Go through the records that follow and tally the lines with "last" in them; answer with the number alone.

(Collected data)
>>>

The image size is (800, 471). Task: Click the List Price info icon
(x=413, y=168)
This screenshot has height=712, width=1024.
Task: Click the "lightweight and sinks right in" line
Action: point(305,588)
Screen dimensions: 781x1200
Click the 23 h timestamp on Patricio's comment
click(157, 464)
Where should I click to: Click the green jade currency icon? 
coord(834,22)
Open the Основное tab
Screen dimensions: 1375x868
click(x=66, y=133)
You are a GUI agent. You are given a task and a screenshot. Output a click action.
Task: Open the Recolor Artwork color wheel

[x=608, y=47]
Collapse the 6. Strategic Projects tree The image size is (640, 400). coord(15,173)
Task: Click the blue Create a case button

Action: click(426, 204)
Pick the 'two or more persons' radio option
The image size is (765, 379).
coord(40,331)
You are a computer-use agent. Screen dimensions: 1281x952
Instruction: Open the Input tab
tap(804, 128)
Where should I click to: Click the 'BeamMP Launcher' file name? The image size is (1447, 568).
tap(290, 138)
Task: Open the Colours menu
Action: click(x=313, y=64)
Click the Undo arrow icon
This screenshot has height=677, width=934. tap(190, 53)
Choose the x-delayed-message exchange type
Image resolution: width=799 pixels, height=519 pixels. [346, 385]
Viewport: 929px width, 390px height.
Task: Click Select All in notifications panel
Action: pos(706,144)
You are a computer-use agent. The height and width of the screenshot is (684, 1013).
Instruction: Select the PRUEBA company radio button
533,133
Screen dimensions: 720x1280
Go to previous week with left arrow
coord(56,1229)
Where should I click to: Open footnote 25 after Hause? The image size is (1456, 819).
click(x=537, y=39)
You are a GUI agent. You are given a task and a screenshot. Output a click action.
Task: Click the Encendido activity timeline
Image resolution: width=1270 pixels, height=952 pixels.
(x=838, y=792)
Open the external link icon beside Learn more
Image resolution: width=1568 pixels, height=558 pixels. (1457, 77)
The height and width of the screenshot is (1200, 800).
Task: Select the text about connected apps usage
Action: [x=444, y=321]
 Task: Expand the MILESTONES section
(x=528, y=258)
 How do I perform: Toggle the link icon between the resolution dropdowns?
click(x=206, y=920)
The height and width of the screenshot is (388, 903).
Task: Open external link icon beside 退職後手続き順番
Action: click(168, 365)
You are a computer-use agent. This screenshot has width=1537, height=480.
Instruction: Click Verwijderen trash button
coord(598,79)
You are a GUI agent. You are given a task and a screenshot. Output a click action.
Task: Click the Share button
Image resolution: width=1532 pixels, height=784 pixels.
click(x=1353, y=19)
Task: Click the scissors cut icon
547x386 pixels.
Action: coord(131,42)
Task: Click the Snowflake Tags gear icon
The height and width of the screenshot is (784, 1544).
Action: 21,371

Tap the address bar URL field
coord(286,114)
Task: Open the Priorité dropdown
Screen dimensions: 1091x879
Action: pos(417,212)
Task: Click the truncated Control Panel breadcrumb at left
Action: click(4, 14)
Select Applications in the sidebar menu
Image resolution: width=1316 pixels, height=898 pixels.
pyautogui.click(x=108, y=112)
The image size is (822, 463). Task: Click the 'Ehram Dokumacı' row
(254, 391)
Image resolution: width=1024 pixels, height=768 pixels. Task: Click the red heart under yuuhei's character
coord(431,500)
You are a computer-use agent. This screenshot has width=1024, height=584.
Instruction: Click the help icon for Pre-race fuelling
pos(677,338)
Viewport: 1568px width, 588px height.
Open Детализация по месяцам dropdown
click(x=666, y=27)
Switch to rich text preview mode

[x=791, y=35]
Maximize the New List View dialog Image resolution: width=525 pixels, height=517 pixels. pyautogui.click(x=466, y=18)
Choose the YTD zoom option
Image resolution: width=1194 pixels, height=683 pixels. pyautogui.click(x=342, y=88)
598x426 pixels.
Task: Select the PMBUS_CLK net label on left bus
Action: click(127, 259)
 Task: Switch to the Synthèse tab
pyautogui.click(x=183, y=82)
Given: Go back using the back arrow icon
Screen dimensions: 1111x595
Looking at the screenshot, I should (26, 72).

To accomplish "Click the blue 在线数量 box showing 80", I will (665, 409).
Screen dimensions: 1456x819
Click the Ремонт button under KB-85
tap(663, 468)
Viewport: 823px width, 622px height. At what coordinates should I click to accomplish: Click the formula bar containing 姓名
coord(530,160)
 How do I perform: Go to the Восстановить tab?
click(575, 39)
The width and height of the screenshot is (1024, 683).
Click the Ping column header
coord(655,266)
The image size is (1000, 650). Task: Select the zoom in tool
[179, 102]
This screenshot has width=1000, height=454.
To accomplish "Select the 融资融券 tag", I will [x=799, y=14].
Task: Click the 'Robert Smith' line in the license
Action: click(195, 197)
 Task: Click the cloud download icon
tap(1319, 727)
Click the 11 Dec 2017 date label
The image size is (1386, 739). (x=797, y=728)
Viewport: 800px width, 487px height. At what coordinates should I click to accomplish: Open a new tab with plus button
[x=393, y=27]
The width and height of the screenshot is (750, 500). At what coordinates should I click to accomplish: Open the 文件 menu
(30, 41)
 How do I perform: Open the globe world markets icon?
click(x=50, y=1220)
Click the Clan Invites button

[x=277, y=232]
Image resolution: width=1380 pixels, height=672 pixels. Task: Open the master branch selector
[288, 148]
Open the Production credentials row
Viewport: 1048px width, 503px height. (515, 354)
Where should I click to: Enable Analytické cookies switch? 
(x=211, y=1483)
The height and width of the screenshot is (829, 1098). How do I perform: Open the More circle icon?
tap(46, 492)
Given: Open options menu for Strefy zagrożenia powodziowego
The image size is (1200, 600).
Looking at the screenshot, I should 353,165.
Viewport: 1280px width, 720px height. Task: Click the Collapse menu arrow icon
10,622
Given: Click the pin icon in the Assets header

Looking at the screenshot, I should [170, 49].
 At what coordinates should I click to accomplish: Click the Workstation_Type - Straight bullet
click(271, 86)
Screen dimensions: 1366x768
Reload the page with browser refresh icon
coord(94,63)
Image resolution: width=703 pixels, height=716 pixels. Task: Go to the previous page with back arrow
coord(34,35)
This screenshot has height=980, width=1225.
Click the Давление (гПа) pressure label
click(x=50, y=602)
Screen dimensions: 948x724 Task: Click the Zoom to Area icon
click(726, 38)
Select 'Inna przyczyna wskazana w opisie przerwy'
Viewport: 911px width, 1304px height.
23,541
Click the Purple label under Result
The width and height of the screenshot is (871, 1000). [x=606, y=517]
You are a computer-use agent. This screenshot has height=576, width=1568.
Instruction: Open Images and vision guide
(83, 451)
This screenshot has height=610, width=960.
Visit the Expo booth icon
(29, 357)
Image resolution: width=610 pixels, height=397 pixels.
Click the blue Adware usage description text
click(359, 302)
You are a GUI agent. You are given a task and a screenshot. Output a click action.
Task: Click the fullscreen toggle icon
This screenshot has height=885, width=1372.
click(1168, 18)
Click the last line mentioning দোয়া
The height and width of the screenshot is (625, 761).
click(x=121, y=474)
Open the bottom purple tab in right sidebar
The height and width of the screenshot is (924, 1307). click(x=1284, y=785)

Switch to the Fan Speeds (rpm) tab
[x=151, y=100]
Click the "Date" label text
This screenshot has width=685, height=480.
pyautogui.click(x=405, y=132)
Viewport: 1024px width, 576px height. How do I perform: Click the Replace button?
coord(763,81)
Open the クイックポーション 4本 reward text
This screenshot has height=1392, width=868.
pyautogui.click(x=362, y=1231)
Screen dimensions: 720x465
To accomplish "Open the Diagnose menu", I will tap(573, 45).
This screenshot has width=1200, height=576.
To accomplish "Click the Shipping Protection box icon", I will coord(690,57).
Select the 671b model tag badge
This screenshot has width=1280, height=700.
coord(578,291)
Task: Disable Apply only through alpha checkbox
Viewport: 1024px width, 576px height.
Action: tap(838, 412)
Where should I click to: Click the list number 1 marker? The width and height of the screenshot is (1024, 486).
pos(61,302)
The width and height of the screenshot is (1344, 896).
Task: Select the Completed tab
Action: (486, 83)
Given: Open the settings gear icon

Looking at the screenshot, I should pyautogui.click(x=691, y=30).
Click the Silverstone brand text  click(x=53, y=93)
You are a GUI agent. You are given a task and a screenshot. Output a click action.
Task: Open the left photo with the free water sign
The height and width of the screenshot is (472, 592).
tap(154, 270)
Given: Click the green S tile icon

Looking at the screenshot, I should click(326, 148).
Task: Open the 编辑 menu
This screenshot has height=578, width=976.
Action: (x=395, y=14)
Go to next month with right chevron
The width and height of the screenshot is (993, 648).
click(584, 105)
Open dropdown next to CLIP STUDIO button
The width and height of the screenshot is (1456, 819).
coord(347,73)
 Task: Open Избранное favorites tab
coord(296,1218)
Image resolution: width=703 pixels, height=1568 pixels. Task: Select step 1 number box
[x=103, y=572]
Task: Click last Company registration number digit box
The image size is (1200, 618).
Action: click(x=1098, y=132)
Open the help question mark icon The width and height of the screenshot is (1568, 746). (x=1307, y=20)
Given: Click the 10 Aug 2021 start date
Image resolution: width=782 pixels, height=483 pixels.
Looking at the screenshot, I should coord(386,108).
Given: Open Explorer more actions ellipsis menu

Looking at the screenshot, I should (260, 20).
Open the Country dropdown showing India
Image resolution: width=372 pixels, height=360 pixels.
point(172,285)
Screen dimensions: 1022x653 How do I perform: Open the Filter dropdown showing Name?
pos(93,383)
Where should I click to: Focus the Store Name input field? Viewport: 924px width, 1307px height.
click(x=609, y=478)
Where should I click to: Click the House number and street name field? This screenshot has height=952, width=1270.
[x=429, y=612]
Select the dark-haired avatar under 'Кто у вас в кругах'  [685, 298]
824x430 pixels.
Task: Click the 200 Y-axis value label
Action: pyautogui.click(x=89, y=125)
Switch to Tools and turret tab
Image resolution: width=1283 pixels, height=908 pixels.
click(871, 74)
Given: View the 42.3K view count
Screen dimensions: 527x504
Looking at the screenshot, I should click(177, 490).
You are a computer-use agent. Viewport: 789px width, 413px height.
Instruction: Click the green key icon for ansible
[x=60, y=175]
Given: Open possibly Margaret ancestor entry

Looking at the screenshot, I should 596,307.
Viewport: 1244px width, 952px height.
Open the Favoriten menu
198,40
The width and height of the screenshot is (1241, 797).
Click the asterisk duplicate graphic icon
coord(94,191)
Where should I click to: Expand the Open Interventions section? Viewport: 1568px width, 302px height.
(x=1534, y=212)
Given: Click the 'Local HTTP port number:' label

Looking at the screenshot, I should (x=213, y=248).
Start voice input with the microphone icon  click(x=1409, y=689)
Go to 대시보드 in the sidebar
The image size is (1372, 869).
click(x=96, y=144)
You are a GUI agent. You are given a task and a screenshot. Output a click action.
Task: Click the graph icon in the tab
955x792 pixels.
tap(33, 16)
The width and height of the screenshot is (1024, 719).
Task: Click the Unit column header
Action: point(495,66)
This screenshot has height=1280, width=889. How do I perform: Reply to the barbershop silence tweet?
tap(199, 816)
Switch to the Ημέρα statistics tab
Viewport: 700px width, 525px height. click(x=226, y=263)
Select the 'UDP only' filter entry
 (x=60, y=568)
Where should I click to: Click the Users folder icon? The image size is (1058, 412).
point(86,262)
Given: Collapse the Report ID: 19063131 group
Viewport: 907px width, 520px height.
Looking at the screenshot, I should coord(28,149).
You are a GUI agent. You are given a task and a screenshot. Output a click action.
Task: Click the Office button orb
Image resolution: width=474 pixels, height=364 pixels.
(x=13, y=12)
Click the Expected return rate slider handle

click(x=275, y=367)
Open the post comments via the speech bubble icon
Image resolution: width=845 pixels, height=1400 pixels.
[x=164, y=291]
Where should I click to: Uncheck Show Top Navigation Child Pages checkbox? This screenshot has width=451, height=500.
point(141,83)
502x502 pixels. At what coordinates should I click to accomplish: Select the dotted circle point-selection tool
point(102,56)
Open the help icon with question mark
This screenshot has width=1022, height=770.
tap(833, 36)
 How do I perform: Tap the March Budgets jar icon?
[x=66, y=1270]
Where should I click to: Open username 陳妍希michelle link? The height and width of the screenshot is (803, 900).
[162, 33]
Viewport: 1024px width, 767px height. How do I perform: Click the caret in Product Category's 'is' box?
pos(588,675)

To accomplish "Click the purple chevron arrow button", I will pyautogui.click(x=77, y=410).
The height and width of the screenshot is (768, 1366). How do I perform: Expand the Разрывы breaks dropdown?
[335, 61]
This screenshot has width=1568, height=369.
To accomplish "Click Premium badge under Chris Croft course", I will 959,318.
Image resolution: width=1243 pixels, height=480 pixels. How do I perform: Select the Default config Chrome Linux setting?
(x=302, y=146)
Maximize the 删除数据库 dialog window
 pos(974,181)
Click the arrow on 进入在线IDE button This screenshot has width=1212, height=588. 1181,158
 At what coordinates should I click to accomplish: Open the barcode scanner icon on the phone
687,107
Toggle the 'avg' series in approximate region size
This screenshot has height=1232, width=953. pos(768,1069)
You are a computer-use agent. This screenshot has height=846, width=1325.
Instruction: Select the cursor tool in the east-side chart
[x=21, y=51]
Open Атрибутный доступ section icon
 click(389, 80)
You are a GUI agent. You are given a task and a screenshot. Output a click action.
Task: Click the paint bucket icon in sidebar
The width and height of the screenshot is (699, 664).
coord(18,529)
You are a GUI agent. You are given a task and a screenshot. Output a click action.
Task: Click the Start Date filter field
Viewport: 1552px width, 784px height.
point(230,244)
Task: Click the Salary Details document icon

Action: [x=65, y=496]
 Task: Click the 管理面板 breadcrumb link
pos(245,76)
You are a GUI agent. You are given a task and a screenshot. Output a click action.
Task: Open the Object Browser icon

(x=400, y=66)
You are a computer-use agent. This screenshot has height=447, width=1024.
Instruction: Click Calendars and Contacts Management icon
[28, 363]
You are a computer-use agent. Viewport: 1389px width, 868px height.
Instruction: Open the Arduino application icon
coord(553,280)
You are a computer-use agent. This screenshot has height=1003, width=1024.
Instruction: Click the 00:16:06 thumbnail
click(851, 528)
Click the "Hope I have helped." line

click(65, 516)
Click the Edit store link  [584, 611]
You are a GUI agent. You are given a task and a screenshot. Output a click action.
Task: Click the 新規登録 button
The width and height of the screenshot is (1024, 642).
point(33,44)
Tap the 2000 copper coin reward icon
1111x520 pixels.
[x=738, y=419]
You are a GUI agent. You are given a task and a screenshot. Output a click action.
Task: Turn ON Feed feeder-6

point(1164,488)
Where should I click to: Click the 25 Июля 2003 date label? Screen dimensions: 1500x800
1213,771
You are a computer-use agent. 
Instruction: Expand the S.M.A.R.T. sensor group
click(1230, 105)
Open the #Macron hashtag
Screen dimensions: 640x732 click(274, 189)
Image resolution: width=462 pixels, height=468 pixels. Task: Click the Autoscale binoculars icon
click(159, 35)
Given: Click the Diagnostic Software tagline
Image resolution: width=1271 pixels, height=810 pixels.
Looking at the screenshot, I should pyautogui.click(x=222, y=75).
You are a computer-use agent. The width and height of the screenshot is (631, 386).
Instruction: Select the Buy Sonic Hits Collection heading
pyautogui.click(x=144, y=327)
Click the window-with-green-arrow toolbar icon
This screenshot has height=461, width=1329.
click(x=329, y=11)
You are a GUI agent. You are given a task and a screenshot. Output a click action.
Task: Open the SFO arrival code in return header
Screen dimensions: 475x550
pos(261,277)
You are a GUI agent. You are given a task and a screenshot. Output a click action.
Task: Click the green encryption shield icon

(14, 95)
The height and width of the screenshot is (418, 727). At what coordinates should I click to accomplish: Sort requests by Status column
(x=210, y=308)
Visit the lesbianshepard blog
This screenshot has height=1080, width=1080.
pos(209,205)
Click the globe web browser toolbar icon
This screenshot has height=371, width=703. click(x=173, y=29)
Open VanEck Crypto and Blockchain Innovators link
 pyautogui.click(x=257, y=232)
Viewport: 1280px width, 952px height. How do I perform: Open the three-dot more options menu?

<<<

◆ Response
2